**MATERIAL FOR THIS TASK**
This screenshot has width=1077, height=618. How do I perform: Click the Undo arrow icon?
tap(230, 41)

--

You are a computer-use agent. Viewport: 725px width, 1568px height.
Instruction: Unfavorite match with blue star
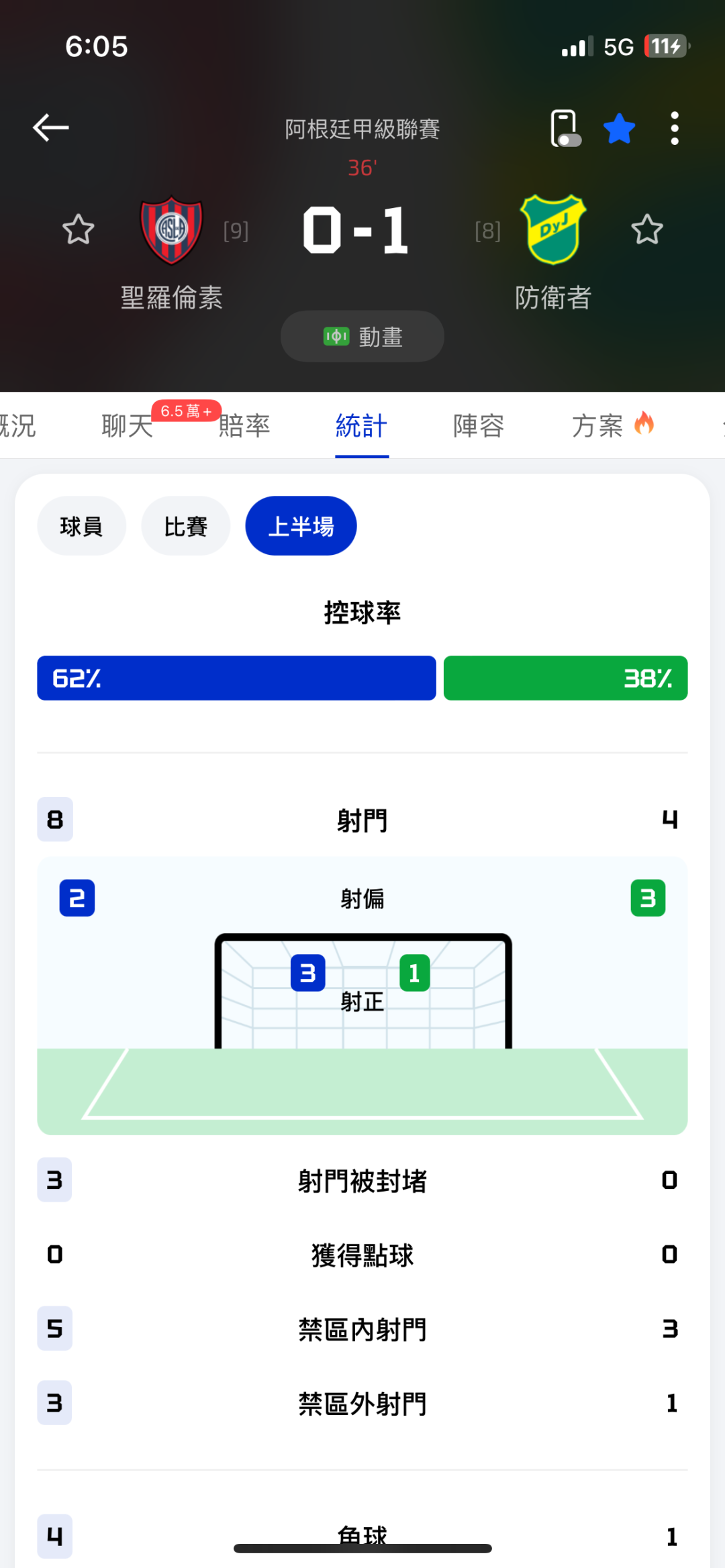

* * *

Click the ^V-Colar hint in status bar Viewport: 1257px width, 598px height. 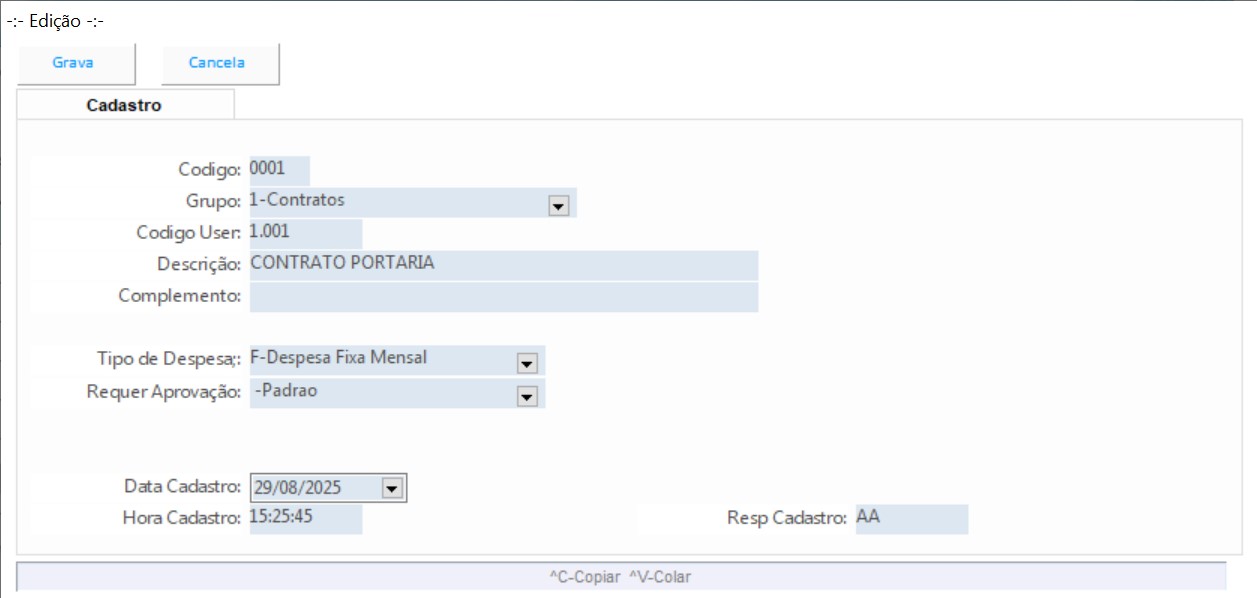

**AIM OF THE EXERCISE**
Find "You are a computer-use" in the entries above and copy that whole line exactly, then each line after it through the line that contains "Instruction: Unfavorite match with blue star".

**RESULT BELOW**
You are a computer-use agent. Viewport: 725px width, 1568px height.
Instruction: Unfavorite match with blue star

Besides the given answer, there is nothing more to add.